Source data
————————

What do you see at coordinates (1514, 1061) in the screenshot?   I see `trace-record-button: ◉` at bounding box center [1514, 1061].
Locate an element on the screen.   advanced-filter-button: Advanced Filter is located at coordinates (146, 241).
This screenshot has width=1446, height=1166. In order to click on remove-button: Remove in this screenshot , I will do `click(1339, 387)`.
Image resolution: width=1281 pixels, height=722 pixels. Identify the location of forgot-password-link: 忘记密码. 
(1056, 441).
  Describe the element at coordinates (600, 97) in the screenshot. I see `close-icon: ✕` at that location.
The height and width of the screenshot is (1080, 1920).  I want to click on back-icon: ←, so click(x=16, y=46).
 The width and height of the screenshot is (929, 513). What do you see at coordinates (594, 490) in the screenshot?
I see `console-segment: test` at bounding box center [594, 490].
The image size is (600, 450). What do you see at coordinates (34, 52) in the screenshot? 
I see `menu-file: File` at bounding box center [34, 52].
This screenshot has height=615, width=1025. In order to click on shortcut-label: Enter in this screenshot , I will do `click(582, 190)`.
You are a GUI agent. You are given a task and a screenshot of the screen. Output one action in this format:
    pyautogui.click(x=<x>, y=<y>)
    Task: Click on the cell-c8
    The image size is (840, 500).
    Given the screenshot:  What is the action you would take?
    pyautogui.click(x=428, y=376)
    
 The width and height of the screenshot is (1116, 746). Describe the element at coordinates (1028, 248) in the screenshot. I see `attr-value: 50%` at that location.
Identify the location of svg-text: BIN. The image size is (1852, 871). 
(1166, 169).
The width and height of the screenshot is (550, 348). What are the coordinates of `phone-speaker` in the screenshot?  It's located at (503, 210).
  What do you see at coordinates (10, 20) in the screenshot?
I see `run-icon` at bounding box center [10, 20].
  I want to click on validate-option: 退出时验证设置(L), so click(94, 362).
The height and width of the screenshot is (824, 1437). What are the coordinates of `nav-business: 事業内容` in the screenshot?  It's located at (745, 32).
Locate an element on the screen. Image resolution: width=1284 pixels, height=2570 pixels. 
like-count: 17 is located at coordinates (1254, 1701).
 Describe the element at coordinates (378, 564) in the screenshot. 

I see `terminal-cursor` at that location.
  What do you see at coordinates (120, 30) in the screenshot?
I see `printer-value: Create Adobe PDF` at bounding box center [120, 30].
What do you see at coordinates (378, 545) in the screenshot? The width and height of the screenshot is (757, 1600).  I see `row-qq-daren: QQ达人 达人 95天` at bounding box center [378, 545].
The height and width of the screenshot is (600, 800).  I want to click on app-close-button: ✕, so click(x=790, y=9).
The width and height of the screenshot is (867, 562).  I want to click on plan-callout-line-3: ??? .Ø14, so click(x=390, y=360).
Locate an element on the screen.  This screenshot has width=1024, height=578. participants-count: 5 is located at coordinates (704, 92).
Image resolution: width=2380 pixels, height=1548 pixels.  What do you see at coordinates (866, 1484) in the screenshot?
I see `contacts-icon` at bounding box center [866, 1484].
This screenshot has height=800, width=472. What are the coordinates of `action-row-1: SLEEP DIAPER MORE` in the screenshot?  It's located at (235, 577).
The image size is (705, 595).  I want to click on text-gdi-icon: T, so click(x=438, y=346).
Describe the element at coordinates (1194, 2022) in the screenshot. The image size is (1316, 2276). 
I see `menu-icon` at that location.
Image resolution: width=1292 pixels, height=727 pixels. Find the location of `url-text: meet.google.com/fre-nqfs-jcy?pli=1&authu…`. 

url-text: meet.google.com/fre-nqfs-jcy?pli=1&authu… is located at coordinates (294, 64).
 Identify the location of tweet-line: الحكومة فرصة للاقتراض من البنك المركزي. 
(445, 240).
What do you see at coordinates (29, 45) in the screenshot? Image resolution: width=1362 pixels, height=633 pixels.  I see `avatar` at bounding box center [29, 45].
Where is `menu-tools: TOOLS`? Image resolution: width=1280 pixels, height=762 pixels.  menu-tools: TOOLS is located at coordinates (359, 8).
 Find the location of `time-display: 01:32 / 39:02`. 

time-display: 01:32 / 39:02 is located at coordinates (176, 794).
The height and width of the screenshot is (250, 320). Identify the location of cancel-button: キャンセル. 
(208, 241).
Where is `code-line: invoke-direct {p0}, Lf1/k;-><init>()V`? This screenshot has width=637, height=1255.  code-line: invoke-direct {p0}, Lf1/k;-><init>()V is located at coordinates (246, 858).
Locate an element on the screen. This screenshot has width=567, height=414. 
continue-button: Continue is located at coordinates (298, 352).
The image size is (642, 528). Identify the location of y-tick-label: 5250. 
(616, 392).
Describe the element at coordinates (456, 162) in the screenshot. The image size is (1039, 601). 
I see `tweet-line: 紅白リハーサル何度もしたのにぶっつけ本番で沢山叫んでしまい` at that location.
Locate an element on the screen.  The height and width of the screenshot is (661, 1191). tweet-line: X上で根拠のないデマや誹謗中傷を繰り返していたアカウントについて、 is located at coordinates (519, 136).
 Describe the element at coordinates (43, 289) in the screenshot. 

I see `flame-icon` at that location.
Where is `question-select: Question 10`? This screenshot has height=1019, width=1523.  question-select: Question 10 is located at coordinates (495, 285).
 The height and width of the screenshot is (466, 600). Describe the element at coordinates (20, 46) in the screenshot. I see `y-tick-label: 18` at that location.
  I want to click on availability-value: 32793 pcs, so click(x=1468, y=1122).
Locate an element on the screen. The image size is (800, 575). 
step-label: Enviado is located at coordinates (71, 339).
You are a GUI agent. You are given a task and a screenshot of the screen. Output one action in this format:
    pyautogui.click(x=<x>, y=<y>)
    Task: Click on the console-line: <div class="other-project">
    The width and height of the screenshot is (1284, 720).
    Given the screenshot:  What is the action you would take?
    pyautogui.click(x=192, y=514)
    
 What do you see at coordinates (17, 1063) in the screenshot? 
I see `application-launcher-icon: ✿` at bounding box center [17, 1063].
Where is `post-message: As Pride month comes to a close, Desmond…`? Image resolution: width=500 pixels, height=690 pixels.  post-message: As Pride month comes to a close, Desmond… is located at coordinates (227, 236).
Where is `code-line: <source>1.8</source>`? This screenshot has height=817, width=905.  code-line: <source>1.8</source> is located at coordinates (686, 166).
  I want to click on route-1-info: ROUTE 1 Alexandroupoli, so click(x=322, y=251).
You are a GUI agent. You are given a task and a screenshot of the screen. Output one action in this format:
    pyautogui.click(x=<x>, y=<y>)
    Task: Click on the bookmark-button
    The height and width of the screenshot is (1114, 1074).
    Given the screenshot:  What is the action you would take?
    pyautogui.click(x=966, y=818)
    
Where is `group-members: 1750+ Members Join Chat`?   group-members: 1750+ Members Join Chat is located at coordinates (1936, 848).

————————

> _What needs to be done_
Convert the material above into a JSON array of strings with one string per line, omitting blank lines.

> _Completed task_
[
  "What do you see at coordinates (1514, 1061) in the screenshot?   I see `trace-record-button: ◉` at bounding box center [1514, 1061].",
  "Locate an element on the screen.   advanced-filter-button: Advanced Filter is located at coordinates (146, 241).",
  "This screenshot has width=1446, height=1166. In order to click on remove-button: Remove in this screenshot , I will do `click(1339, 387)`.",
  "Image resolution: width=1281 pixels, height=722 pixels. Identify the location of forgot-password-link: 忘记密码. ",
  "(1056, 441).",
  "  Describe the element at coordinates (600, 97) in the screenshot. I see `close-icon: ✕` at that location.",
  "The height and width of the screenshot is (1080, 1920).  I want to click on back-icon: ←, so click(x=16, y=46).",
  " The width and height of the screenshot is (929, 513). What do you see at coordinates (594, 490) in the screenshot?",
  "I see `console-segment: test` at bounding box center [594, 490].",
  "The image size is (600, 450). What do you see at coordinates (34, 52) in the screenshot? ",
  "I see `menu-file: File` at bounding box center [34, 52].",
  "This screenshot has height=615, width=1025. In order to click on shortcut-label: Enter in this screenshot , I will do `click(582, 190)`.",
  "You are a GUI agent. You are given a task and a screenshot of the screen. Output one action in this format:",
  "    pyautogui.click(x=<x>, y=<y>)",
  "    Task: Click on the cell-c8",
  "    The image size is (840, 500).",
  "    Given the screenshot:  What is the action you would take?",
  "    pyautogui.click(x=428, y=376)",
  " The width and height of the screenshot is (1116, 746). Describe the element at coordinates (1028, 248) in the screenshot. I see `attr-value: 50%` at that location.",
  "Identify the location of svg-text: BIN. The image size is (1852, 871). ",
  "(1166, 169).",
  "The width and height of the screenshot is (550, 348). What are the coordinates of `phone-speaker` in the screenshot?  It's located at (503, 210).",
  "  What do you see at coordinates (10, 20) in the screenshot?",
  "I see `run-icon` at bounding box center [10, 20].",
  "  I want to click on validate-option: 退出时验证设置(L), so click(94, 362).",
  "The height and width of the screenshot is (824, 1437). What are the coordinates of `nav-business: 事業内容` in the screenshot?  It's located at (745, 32).",
  "Locate an element on the screen. Image resolution: width=1284 pixels, height=2570 pixels. ",
  "like-count: 17 is located at coordinates (1254, 1701).",
  " Describe the element at coordinates (378, 564) in the screenshot. ",
  "I see `terminal-cursor` at that location.",
  "  What do you see at coordinates (120, 30) in the screenshot?",
  "I see `printer-value: Create Adobe PDF` at bounding box center [120, 30].",
  "What do you see at coordinates (378, 545) in the screenshot? The width and height of the screenshot is (757, 1600).  I see `row-qq-daren: QQ达人 达人 95天` at bounding box center [378, 545].",
  "The height and width of the screenshot is (600, 800).  I want to click on app-close-button: ✕, so click(x=790, y=9).",
  "The width and height of the screenshot is (867, 562).  I want to click on plan-callout-line-3: ??? .Ø14, so click(x=390, y=360).",
  "Locate an element on the screen.  This screenshot has width=1024, height=578. participants-count: 5 is located at coordinates (704, 92).",
  "Image resolution: width=2380 pixels, height=1548 pixels.  What do you see at coordinates (866, 1484) in the screenshot?",
  "I see `contacts-icon` at bounding box center [866, 1484].",
  "This screenshot has height=800, width=472. What are the coordinates of `action-row-1: SLEEP DIAPER MORE` in the screenshot?  It's located at (235, 577).",
  "The image size is (705, 595).  I want to click on text-gdi-icon: T, so click(x=438, y=346).",
  "Describe the element at coordinates (1194, 2022) in the screenshot. The image size is (1316, 2276). ",
  "I see `menu-icon` at that location.",
  "Image resolution: width=1292 pixels, height=727 pixels. Find the location of `url-text: meet.google.com/fre-nqfs-jcy?pli=1&authu…`. ",
  "url-text: meet.google.com/fre-nqfs-jcy?pli=1&authu… is located at coordinates (294, 64).",
  " Identify the location of tweet-line: الحكومة فرصة للاقتراض من البنك المركزي. ",
  "(445, 240).",
  "What do you see at coordinates (29, 45) in the screenshot? Image resolution: width=1362 pixels, height=633 pixels.  I see `avatar` at bounding box center [29, 45].",
  "Where is `menu-tools: TOOLS`? Image resolution: width=1280 pixels, height=762 pixels.  menu-tools: TOOLS is located at coordinates (359, 8).",
  " Find the location of `time-display: 01:32 / 39:02`. ",
  "time-display: 01:32 / 39:02 is located at coordinates (176, 794).",
  "The height and width of the screenshot is (250, 320). Identify the location of cancel-button: キャンセル. ",
  "(208, 241).",
  "Where is `code-line: invoke-direct {p0}, Lf1/k;-><init>()V`? This screenshot has width=637, height=1255.  code-line: invoke-direct {p0}, Lf1/k;-><init>()V is located at coordinates (246, 858).",
  "Locate an element on the screen. This screenshot has width=567, height=414. ",
  "continue-button: Continue is located at coordinates (298, 352).",
  "The image size is (642, 528). Identify the location of y-tick-label: 5250. ",
  "(616, 392).",
  "Describe the element at coordinates (456, 162) in the screenshot. The image size is (1039, 601). ",
  "I see `tweet-line: 紅白リハーサル何度もしたのにぶっつけ本番で沢山叫んでしまい` at that location.",
  "Locate an element on the screen.  The height and width of the screenshot is (661, 1191). tweet-line: X上で根拠のないデマや誹謗中傷を繰り返していたアカウントについて、 is located at coordinates (519, 136).",
  " Describe the element at coordinates (43, 289) in the screenshot. ",
  "I see `flame-icon` at that location.",
  "Where is `question-select: Question 10`? This screenshot has height=1019, width=1523.  question-select: Question 10 is located at coordinates (495, 285).",
  " The height and width of the screenshot is (466, 600). Describe the element at coordinates (20, 46) in the screenshot. I see `y-tick-label: 18` at that location.",
  "  I want to click on availability-value: 32793 pcs, so click(x=1468, y=1122).",
  "Locate an element on the screen. The image size is (800, 575). ",
  "step-label: Enviado is located at coordinates (71, 339).",
  "You are a GUI agent. You are given a task and a screenshot of the screen. Output one action in this format:",
  "    pyautogui.click(x=<x>, y=<y>)",
  "    Task: Click on the console-line: <div class=\"other-project\">",
  "    The width and height of the screenshot is (1284, 720).",
  "    Given the screenshot:  What is the action you would take?",
  "    pyautogui.click(x=192, y=514)",
  " What do you see at coordinates (17, 1063) in the screenshot? ",
  "I see `application-launcher-icon: ✿` at bounding box center [17, 1063].",
  "Where is `post-message: As Pride month comes to a close, Desmond…`? Image resolution: width=500 pixels, height=690 pixels.  post-message: As Pride month comes to a close, Desmond… is located at coordinates (227, 236).",
  "Where is `code-line: <source>1.8</source>`? This screenshot has height=817, width=905.  code-line: <source>1.8</source> is located at coordinates (686, 166).",
  "  I want to click on route-1-info: ROUTE 1 Alexandroupoli, so click(x=322, y=251).",
  "You are a GUI agent. You are given a task and a screenshot of the screen. Output one action in this format:",
  "    pyautogui.click(x=<x>, y=<y>)",
  "    Task: Click on the bookmark-button",
  "    The height and width of the screenshot is (1114, 1074).",
  "    Given the screenshot:  What is the action you would take?",
  "    pyautogui.click(x=966, y=818)",
  "Where is `group-members: 1750+ Members Join Chat`?   group-members: 1750+ Members Join Chat is located at coordinates (1936, 848)."
]